In der zur Provinzhauptstadt Şirnex gehörenden Gemeinde Dêrgûl sind am 10. Mai die Aktivistinnen Zeynep Unat und Zozan Aksu festgenommen worden. Aus Ereban im Kreis Hezex (Idil) befinden sich die Ko-Vorsitzende des HDP-Gemeindeverbands Müzeyyen Inan und ihr Sohn Osman Inan in Gewahrsam. Sofern die Polizeihaft an diesem Samstag nicht verlängert wird, sollten sie im Laufe Tages freigelassen oder an ein Gericht überstellt werden.

25 Festnahmen in Yafes und Cûdî

Zu weiteren Festnahmen in Cizîr kam es am 12. Mai. Die türkische Polizei stürmte zahlreiche Wohnungen in Yafes und Cûdî und nahm insgesamt 25 Personen fest. Das Wohnviertel Yafes wurde von polizeilichen Panzerwagen belagert, die Durchsuchungen dauerten stundenlang an. Bisher sind nur die Namen von elf Betroffenen bekannt: Zeynep Ecer, Çimen Ecer, Azat Bayram, Sadık Bayar, Ferhat Sirkeci, Sedin Bozkurt, Sait Yaşar, Taybet Aşikar, Şükrü Elçi, Harun Akdoğan und Diyar Belten. Sie werden weiterhin in der Polizeidirektion der Provinzhauptstadt Şirnex festgehalten. Für kommenden Montag ist die staatsanwaltliche Vernehmung angesetzt.

Zwei Festnahmen in Hezex

Weitere Razzien fanden in Hezex statt. Dort wurden Tarik Ul und Dilgeş Rüstemoğlu festgenommen. Auch sie wurden in das Präsidium in Şirnex gebracht.

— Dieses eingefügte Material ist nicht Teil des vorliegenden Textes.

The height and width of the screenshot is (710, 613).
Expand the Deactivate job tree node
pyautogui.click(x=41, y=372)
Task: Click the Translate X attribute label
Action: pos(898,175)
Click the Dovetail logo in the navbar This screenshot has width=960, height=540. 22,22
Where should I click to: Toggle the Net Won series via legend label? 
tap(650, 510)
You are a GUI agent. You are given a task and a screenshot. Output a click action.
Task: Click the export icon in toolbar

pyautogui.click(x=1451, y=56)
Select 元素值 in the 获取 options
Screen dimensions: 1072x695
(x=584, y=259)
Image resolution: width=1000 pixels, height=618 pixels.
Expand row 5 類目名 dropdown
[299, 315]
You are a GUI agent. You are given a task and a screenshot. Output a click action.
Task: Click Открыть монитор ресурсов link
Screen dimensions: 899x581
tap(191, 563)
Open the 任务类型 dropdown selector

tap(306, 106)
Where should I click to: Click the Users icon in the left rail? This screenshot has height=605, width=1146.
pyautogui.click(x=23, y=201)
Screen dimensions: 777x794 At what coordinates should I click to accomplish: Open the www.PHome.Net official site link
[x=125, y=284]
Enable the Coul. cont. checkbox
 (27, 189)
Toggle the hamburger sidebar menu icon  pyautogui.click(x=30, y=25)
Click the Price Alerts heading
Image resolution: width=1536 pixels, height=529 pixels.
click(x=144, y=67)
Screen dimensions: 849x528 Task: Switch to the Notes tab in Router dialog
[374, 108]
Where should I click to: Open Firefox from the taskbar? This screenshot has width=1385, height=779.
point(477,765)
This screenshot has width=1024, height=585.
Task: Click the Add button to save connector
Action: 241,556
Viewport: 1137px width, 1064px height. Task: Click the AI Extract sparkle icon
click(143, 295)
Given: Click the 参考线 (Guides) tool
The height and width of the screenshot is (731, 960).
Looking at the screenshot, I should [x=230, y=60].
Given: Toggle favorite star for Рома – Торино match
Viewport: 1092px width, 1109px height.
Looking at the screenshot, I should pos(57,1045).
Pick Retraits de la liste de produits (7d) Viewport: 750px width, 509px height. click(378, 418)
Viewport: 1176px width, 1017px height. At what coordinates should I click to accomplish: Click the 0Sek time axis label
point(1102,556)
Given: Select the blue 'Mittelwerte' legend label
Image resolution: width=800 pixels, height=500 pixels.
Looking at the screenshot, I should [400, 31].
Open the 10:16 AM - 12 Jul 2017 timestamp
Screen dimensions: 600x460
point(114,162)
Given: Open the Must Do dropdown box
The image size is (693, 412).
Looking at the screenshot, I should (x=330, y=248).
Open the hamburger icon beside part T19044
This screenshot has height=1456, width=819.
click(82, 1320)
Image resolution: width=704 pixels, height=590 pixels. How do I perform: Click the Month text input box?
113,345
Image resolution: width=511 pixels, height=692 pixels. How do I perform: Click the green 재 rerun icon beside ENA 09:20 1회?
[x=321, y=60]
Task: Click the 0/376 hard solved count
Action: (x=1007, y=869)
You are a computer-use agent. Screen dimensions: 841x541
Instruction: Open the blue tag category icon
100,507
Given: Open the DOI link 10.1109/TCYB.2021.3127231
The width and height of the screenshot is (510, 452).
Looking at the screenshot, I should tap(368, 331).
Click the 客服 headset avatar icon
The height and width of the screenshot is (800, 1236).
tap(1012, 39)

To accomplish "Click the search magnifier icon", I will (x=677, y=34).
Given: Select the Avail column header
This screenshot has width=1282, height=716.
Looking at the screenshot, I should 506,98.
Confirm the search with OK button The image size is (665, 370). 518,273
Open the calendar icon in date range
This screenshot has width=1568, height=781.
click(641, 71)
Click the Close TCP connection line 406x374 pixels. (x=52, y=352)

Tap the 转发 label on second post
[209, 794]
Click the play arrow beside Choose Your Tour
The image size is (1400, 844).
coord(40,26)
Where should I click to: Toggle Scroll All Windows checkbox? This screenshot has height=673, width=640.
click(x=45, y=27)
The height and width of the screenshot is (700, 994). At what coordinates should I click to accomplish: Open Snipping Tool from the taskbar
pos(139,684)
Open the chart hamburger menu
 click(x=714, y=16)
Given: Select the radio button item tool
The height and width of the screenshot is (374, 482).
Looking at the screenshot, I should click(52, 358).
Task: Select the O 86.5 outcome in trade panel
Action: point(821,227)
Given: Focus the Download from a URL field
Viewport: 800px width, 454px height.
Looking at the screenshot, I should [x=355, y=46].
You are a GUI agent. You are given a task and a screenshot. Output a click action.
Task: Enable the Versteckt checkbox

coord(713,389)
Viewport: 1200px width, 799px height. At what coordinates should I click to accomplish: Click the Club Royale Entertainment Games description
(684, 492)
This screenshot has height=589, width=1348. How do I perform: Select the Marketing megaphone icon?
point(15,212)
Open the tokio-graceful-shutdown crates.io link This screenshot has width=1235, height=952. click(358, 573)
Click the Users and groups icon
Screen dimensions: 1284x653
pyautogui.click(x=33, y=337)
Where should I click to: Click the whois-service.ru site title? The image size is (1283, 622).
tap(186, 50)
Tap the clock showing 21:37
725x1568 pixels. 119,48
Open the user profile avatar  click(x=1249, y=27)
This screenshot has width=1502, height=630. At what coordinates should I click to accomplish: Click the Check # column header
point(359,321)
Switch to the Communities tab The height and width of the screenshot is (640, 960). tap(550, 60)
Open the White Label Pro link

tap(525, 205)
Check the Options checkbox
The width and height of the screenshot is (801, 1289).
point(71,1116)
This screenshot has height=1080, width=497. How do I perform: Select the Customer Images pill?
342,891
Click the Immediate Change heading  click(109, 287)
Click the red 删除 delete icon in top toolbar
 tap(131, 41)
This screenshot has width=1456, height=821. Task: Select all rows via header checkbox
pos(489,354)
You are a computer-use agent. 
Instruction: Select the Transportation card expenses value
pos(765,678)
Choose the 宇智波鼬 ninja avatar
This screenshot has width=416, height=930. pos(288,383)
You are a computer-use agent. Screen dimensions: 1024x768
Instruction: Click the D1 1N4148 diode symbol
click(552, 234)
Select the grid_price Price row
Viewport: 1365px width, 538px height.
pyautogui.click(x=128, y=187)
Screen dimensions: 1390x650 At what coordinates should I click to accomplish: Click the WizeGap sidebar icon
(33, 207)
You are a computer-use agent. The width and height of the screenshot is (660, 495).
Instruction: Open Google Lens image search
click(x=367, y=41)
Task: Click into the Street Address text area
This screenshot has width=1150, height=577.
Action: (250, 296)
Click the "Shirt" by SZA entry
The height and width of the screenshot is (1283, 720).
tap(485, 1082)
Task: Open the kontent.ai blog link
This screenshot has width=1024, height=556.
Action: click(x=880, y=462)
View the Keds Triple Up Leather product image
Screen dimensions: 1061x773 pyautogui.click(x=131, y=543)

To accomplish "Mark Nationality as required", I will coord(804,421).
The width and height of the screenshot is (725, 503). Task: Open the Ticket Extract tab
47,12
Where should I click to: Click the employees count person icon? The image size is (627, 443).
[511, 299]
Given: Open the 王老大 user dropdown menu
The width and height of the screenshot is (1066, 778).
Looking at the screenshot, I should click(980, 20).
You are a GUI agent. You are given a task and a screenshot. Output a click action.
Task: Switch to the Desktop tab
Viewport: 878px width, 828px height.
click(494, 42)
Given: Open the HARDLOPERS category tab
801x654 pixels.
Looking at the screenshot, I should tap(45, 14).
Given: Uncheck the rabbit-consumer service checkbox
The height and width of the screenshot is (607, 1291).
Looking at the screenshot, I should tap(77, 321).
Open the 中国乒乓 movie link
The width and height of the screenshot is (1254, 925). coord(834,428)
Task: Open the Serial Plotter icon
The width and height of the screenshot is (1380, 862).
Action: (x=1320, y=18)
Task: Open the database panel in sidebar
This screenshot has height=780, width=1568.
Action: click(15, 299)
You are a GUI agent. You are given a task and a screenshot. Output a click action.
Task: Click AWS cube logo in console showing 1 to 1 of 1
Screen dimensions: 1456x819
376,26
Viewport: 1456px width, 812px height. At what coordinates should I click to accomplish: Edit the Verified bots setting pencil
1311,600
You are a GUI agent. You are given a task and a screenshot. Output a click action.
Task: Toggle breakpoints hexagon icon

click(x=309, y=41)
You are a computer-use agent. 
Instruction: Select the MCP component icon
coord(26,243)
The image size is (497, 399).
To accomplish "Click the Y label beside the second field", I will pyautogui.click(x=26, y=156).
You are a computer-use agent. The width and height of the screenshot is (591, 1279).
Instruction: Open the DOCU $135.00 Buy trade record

Politischer Vernichtungsfeldzug seit 2015

Seit dem einseitigen Abbruch der Friedensgespräche zwischen der türkischen Regierung und dem PKK-Gründer Abdullah Öcalan durch Staatspräsident Recep Tayyip Erdogan im Sommer 2015 dreht die AKP unermüdlich an der Repressionsschraube gegen die kurdische Bevölkerung und die demokratische Opposition. Der seitdem in voller Fahrt laufende Vernichtungsfeldzug hat den Dialog, politische Diskussionen, Pluralismus und Grundrechte de facto abgeschafft. Nahezu täglich kommt es zu willkürlichen Festnahmen und Verhaftungen. Zehntausende Menschen, darunter tausende HDP-Mitglieder, sitzen aus politischen Gründen im Gefängnis.